For a company that just raised $2 billion and needs to show a path to revenue beyond hosted inference, locking in the local AI ecosystem is a smart defensive move. If local inference becomes "a meaningful and competitive alternative to cloud inference" - their words, not mine - Hugging Face is now positioned to capture value either way.
The Local AI Community
Sustainability is the real sell here. Gerganov and his small team have been maintaining one of the most critical pieces of AI infrastructure largely on their own. llama.cpp has nearly 95,500 GitHub stars and sits at the foundation of projects like Ollama and LM Studio, but a project of this importance being maintained by a handful of people is a bus-factor problem.

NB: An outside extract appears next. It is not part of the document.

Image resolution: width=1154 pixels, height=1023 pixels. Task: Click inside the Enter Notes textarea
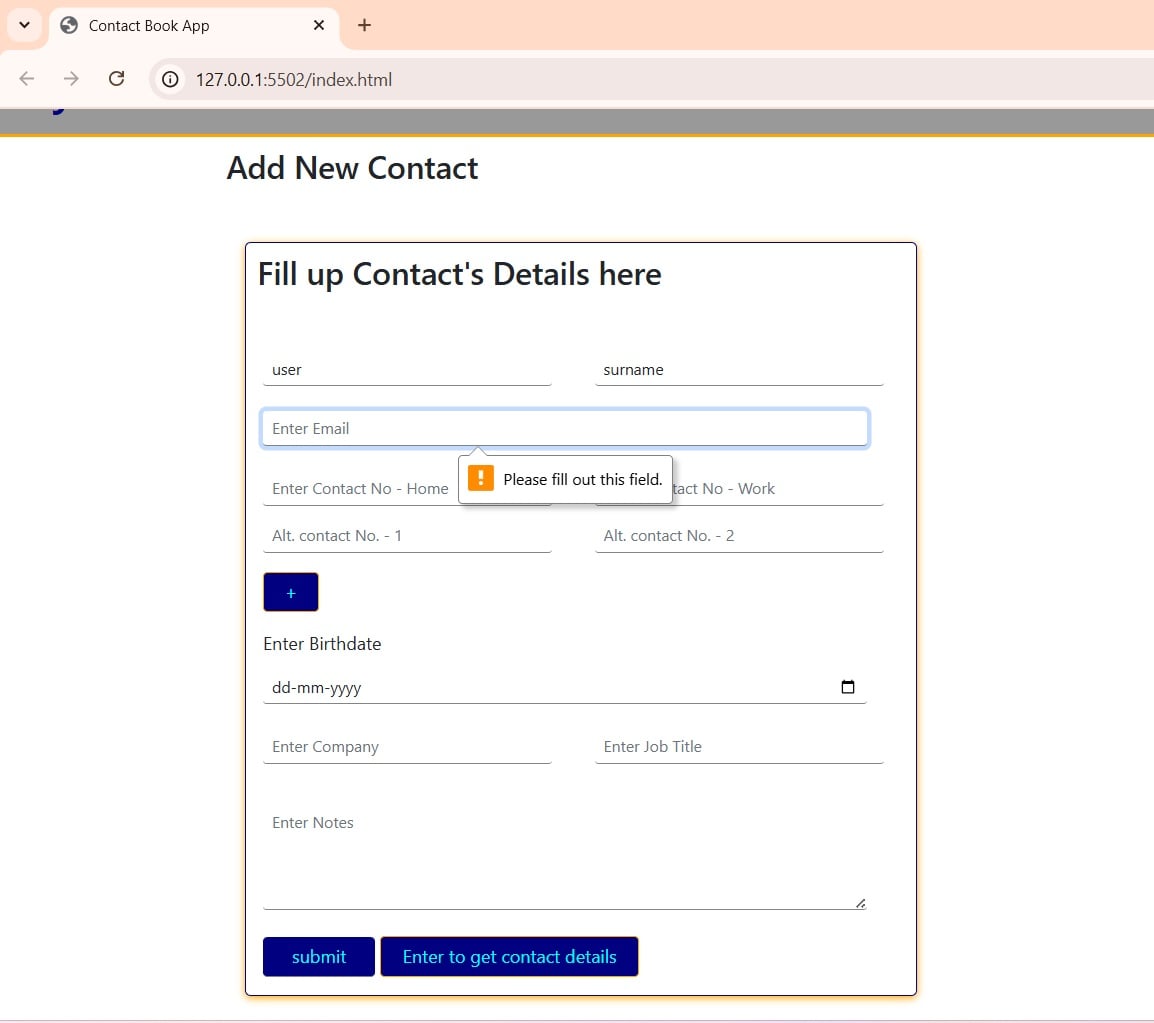[x=564, y=855]
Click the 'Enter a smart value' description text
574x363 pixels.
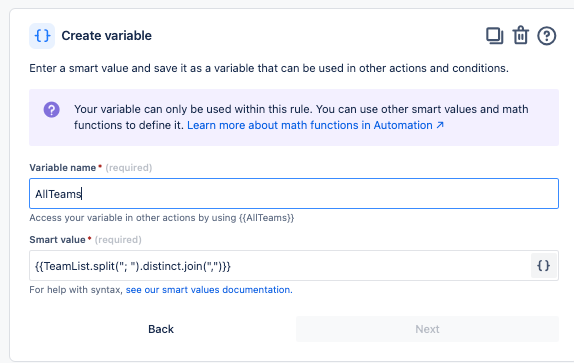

Hugging Face's resources - compute, engineering support, distribution - should help the project keep pace with the relentless stream of new model architectures. The commitment to improved packaging and user experience could also push local AI beyond the developer audience and into mainstream use.
Open-Source Model Makers
Better transformers-to-llama.cpp compatibility means model creators can ship to local hardware with less friction. For labs releasing open-weight models like Meta's Llama family or Alibaba's Qwen series, this reduces the time between release and community adoption on consumer devices.
Who Pays
Independence
The community's anxiety is not unfounded. One commenter on the GitHub discussion noted "90% worry and concern among users" based on Reddit sentiment. The concerns cluster around a few themes:
Jurisdictional risk. Hugging Face is a US-incorporated company. Some users raised questions about what that means for a project used globally for private, offline AI inference.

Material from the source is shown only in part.